Intervention de Rémy Pointereau

Commission de l'aménagement du territoire et du développement durable — Réunion du 9 octobre 2019 à 9h00
Communication de m. bernard delcros mme frédérique espagnac et m. rémy pointereau sur les zones de revitalisation rurale

Photo de Rémy PointereauRémy Pointereau, rapporteur :

Je remercie mes collègues rapporteurs pour le travail conduit ensemble. Ce fut un grand plaisir et un honneur de travailler avec deux membres éminents de la commission des finances !

Oui, les ZRR sont à la croisée des chemins. En complément de la prorogation des ZRR, nous devons aussi traiter le problème à la racine. J'évoquerai donc les critères de classement des EPCI en ZRR et nos propositions de refonte. Sur ce sujet comme sur d'autres, nous devons encore nous adapter à des changements issus de la loi NOTRe, comme nous l'avons vu hier dans l'hémicycle. Je suis convaincu que nous pouvons trouver un équilibre et rénover les ZRR pour soutenir le développement local.

Avant la réforme de 2015, le classement des communes en ZRR se faisait sur la base de trois critères, appréciés soit à échelle de l'EPCI, soit du canton, soit de l'arrondissement : en premier lieu, un critère de faible densité, selon des seuils fixés par décret ; en second lieu, un critère sociodémographique, apprécié par rapport au déclin de la population, au déclin de la population active ou de la forte proportion d'emplois agricoles ; enfin, un critère institutionnel, imposant à la commune souhaitant être classée d'être membre d'un EPCI à fiscalité propre.

Dans ce cadre, en 2014, environ 15 000 communes étaient concernées, dont 55 % étaient des communes de moins de 250 habitants.

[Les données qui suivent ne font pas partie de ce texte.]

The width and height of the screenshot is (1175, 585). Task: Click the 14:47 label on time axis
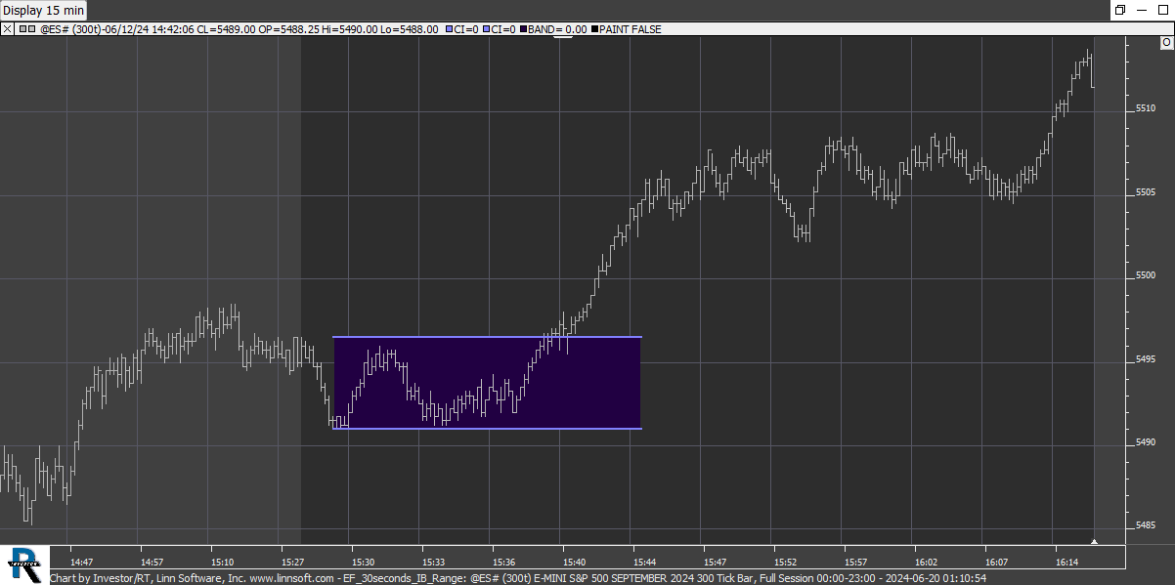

En 2014, nos collègues députés MM. Alain Calmette et Jean-Pierre Vigier avaient publié un rapport d'information pour lancer une réforme des critères de classement. Ce rapport proposait de ne retenir que deux critères : un critère démographique et un critère de revenu des habitants, dans le cadre d'une unique référence aux EPCI à fiscalité propre.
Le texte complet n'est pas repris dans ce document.